Purpose – information, prompting action, application, explaining something and others

Reader or user profile –  small children, rural women, highly educated scholars, bankers, government agencies

Application of the content – whether it will be read, or heard, or seen on screen, or used for any particular action; whether it will be used at the time of crisis and the like.

App translation
Mobile or web Applications – apps – are a norm for customer acquisition, service and engagement. With the internet penetration in every city and village and to all strata of society, apps are used widely across customer persona. That is why, having your app in various languages increases its acceptance and utility multifold.

Translating content of applications or apps is different from translating documents. App content has a few peculiarities, namely

  1. Restriction on space – an app is usually used on some mobile device, ranging from 4Xs inches to 8X4 inches. Within that, the content box has only a given space.  Translation must accommodate within that space and make sense.  Indian scripts, have vowel extensions before, after, above and below a letter. This needs to be remembered while translating into an Indian language.
  2. User friendly – app language has to be very very user friendly.  It’s meant to be a guide, a lead; not a scholarly essay. The content must prompt the user to do the next desired action, without coming in her way.  That’s the power of language and the translator must use it to the fullest.
  3. Convey meaning – Simple expressions like ‘back’, ‘know more’, ‘choose your location’, ‘have a nice day’, ‘checkout’ may be difficult to translate exactly in some languages. The translator again needs to go deeper to the meaning, purpose of these words, and the desired result and then express that meaning and prompting in another language.
  4. Inter-related – What may look like a 500 rows content on an excel sheet, can be spread over a number of inter-related screens. The translator can never loose a vision of inter-relation and cross reference within an app.
  5. Interactive – A flow of an app may change according to the inputs by the user. Translator always has a holistic vision of the app.
  6. Contemporary – app language needs to be very colloquial. Bookish language may not be useful for an app.

For successful app translation, our translators usually download the app or get access for the beta version.  They navigate and use the app themselves to understand the exact flow of the app and language support required.  We also understand if there are any possible legal challenges.   Once the translation is done, for highly technical apps or apps made for specific target groups, we offer that the language edition may be used by a sample group of users and carry out language suggestions if any.

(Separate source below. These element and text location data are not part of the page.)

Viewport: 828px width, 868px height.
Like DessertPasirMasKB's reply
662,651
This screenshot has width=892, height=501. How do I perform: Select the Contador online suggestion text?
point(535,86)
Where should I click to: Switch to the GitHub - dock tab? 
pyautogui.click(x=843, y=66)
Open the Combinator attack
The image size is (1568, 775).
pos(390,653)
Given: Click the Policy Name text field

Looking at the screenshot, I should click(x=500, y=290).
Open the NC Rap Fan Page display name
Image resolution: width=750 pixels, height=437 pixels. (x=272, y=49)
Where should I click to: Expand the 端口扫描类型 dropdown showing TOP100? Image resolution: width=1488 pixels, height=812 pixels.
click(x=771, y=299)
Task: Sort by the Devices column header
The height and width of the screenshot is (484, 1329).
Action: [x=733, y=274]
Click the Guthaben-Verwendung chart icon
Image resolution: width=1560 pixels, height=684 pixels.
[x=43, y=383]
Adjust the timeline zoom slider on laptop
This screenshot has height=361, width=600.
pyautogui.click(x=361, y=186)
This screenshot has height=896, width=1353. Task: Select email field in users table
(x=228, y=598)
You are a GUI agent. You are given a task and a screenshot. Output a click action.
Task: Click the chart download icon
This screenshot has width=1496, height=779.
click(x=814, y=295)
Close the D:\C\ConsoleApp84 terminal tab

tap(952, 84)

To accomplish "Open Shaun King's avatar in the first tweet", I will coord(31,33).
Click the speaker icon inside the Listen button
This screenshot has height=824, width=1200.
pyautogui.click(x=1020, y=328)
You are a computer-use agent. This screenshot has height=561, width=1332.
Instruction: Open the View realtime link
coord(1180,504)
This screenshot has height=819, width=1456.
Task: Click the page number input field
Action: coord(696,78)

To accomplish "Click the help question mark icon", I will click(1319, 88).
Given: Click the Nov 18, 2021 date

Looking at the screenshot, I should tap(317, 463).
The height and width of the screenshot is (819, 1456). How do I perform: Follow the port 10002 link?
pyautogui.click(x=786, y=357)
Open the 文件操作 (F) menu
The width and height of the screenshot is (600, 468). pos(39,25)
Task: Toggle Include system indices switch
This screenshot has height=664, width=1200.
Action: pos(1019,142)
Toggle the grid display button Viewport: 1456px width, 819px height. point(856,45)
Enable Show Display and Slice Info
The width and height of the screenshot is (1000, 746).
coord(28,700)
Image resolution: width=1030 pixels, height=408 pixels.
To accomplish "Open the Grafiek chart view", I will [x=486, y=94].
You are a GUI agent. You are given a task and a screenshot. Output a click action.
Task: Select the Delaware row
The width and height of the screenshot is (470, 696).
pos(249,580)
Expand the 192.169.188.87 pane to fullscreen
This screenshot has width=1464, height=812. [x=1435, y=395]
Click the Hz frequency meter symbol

Translation of marketing literature
Marketing literature includes a number of things – brochures, flyers, exhibition panels, posters, social media posts, webpages, product information, product videos, user manuals, promotional material, email templates and more.

For obvious reasons, it is beneficial to have all the marketing literature in the language/s of your prospective customers.

The translation of marketing material needs to pick up the exact purpose and tone of the original content.  Some material is informative, some persuasive, some is meant for support. At TranslationPanacea, we understand that the words and tonality is a part of branding strategy of the client and it should reflect in the translation as well.

Translation of agriculture content
Agriculture content translation needs acquaintance with domain. Usually agriculture content is meant for use.  There are scientific words and there are words those farmers use.  While scientific words / names are necessary to maintain standardisation, local terms help the farmer understand the content better.  At TranslationPanacea, depending on the type of content, we strike a balance.  Serving the objective of communication is more important, while it is necessary that the content is accurately translated.

The same goes for names of plants, birds, animals, insects, diseases, natural events, actions etc.  Some of them are very local and unique to a geography (penguin, for example). In some cases, the products are trade names and they are trade marks of the client.  In such cases, it is better to retain the terms and names as they are in the original document.